Los mandos son similares en muchos casos a los de los turismos de la marca y están bien situados. Los acabados son buenos y los materiales empleados, aunque buscan la practicidad más que el lujo, presentan calidad.
El equipamiento de serie incluye aire acondicionado, radio-CD con MP3, elevalunas y retrovisores eléctricos, cierre centralizado¿ Lo mismo que podemos encontrar en un turismo, atrás quedaron las rudas furgonetas peladas de equipamiento. La unidad probada además cuenta con ciertas opciones como climatizador, control de velocidad y ordenador de a bordo.
Pero lo llamativo de la California está detrás de los asientos delanteros. Ahí encontramos un asiento corrido para dos personas (ya podía ser de tres) que se convierte en cama junto con un suplemento anclado al maletero. Además, en la parte izquierda de este asiento hay un cofre que también pasa a formar parte de la cama cuando la montamos. Bajo el asiento encontramos un práctico cajón y hay que destacar que el propio asiento tiene una amplia regulación longitudinal. Los asientos delanteros giran 180 grados y se puede montar una mesa entre éstos y el trasero. Haciendo la función de muebles encontramos dos mochilas de tela que se cuelgan en unas guías en los marcos de las ventanas traseras. Como ves no sólo es coche, también es dormitorio y salón.

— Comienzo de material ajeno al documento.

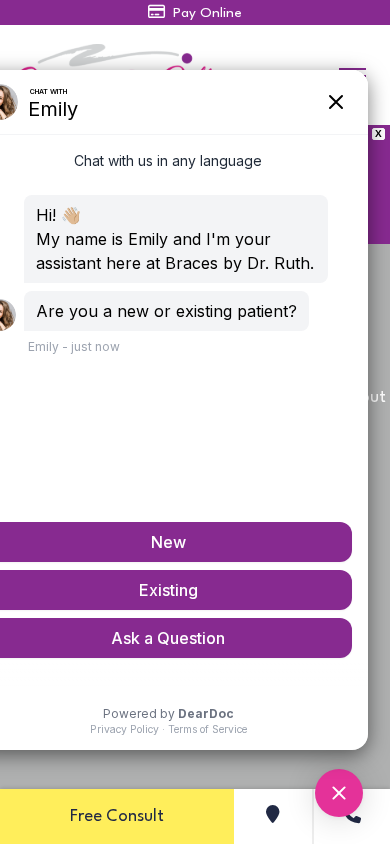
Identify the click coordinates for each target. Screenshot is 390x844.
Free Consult (117, 816)
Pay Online (205, 13)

La cama de abajo es para dos personas o tres con mucha confianza, pero esta California eleva manualmente su techo (sin esfuerzo gracias a unos potentes amortiguadores) para presentarnos una cama doble con somier de lamas de madera y ventanucos con cremallera en las paredes de tela. El acceso es a lo bruto, pisando sobre los asientos delanteros y entrando por un hueco similar al del techo solar practicable de cualquier turismo. Los más bajitos seguro que tendrán que pisar sobre los reposabrazos delanteros, no hay problema, con cuidado y apoyando en la parte más próxima al respaldo tienen fuerza de sobra.
Un detalle importante es la calefacción auxiliar de agua programable (opcional) para cuando necesitamos calentar el habitáculo con el motor parado. Se regula mediante un display digital, tiene salidas también por al parte trasera del habitáculo y calienta muy rápido.
Parte del equipamiento de la California Beach son un par de sillas de camping y una mesa plegable, porque no todo es estar dentro del coche. Además, la unidad probada dispone de un práctico toldo que se monta o desmonta en menos de dos minutos y nos permite disfrutar del aire libre protegidos del sol o la lluvia. El portón trasero es más incómodo que la doble puerta a la hora de cargar el vehículo, necesita más espacio libre para su apertura obligándonos a dar un paso atrás y no se puede cargar apoyando los paquetes contra la puerta como sí se hace con la doble puerta. Pero el portón trasero tiene otras ventajas además de la estética, como una mejor visibilidad trasera y que nos protege contra las inclemencias haciendo las funciones de pequeño toldo auxiliar.
Me confieso un enamorado de este modelo, pero tiene sus cosas malas, como todos. El suplemento para la cama resta espacio de carga, su regulación y montaje, al igual que el cofre lateral, es un tanto complicado y el cajón del asiento es de plástico duro y hay que llevarlo lleno o los bultos van golpeando en las curvas y al frenar. Además sólo tiene cuatro plazas, seguro que para la mayoría son más que suficientes, pero sería ideal con ocho plazas transformable también en cama aunque sólo sea para 4 o 5, aumentaría su practicidad enormemente.